Well, after three years of battling with keeping up on our daily electricity needs on the boat with a minimum of running the engine, I think we’ve finally found our solution. And, it was, of course relatively expensive. But I surely did learn a lot. So I thought I’d replay some of my learnings by proposing my Ten Commandments of Energy Management.

1. Get Intimate with Your Boat

Before you devise an energy solution for your boat, you should get a real good feel for what your energy needs are and under what circumstances you’ll be cruising. The first thing I would do if I was starting over again would be to install a smart battery monitor. I finally did this year and what an education this has been. It will tell you what each of your appliances, electronics and other devices consume, and the effect this is having on your battery bank. Not only is it informative but is also serves as a certain discipline.

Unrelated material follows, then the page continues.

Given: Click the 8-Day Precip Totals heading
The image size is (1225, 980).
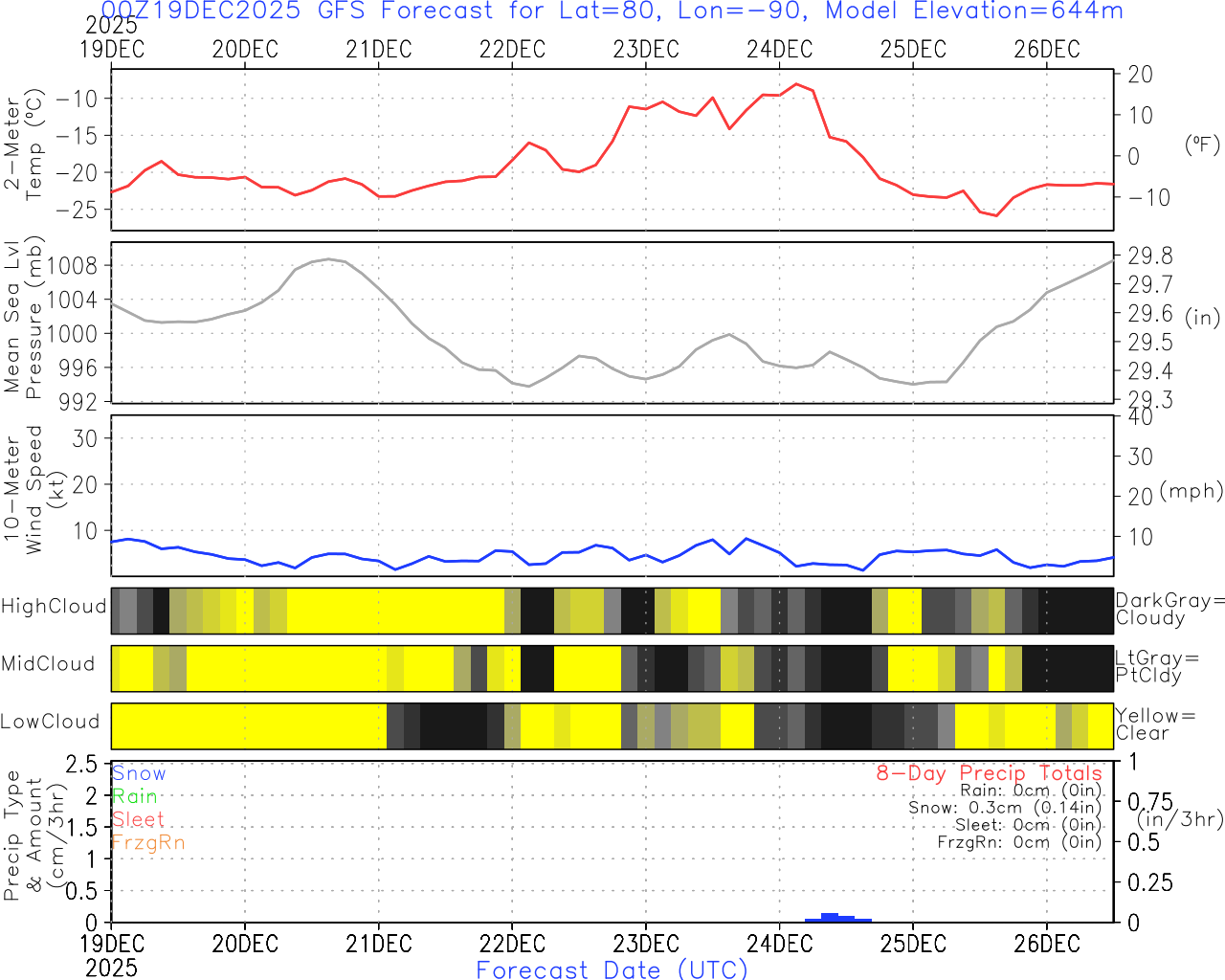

No longer is the extra light left on anonymous, it shows its footprint on the monitor in terms of amps. A cruising friend of mine confessed that after he installed his monitor, he would get up in the middle of the night to sneak a look at what he’s been using and what energy he has left. I have to admit that I’m prone to doing the same thing and it really provides an informed map of your boat’s energy habits. I now have a list of every light, instrument, appliance, etc. and the amperage it consumes. Factor into your considerations, how often you will be in a marina and plugged into shore power, underway under motor etc. It’s those long periods at anchor in lovely little bays and harbours which incessantly work away at your battery capacity.

2. Solar is Supreme

Solar panels, not long ago were very expensive and relatively inefficient. My first two panels which I purchased the year before we began cruising were about $8.00 per watt (my panel were 80 watts each and cost about $600.00 per panel) - this was just five years ago. Now in certain places (there’s a great place in Miami) you can purchase comparable panels for just over $1.00 per watt! Yes they occupy a lot of real estate on the deck/dodger/bimini or davit, but once they’re installed it’s almost as if they just smile amps at you. There is no maintenance, no sound, no moving parts and if you’re like most cruisers who are opting for warm, temperate (read sunny) climates, they’re just the ticket. My advice is to buy as much wattage as you can feasibly install and you’ll soak up those amps every day. I’m now in a position with mine that on nice sunny days, the solar panels replace my daily energy needs and you don’t even notice they’re there. Good old Sol, smiling benignly down on my boat supplies me with frozen food, cold beers, lights, entertainment and all of the daily electrical needs we have.

3. Wind is Wimpy

Many cruising boats, in particular sailboats have wind generators; I have one. In my opinion, they are expensive, noisy, somewhat unreliable, and parsimonious in their production of electrical energy unless you are in a gale. I have what is considered by many to be an efficient and relatively quiet model. Unless we are seeing 15 knots, the output is meagre. And when it does blow strong enough to make reasonable amps, it can sound like the Rolls-Royce engines of an Airbus A380 spooling up at the end of a runway in preparation for take off. Well not quite that bad but we sleep in our aft cabin and the wind generator is affixed to our davit arrangement and it certainly transmits a rumble into our cabin when it gets going. And usually if it doesn’t bug you on our own boat, it probably irks you neighbour’s boat. And they’re costly. Mine cost about $1500 not installed (I did the installation myself).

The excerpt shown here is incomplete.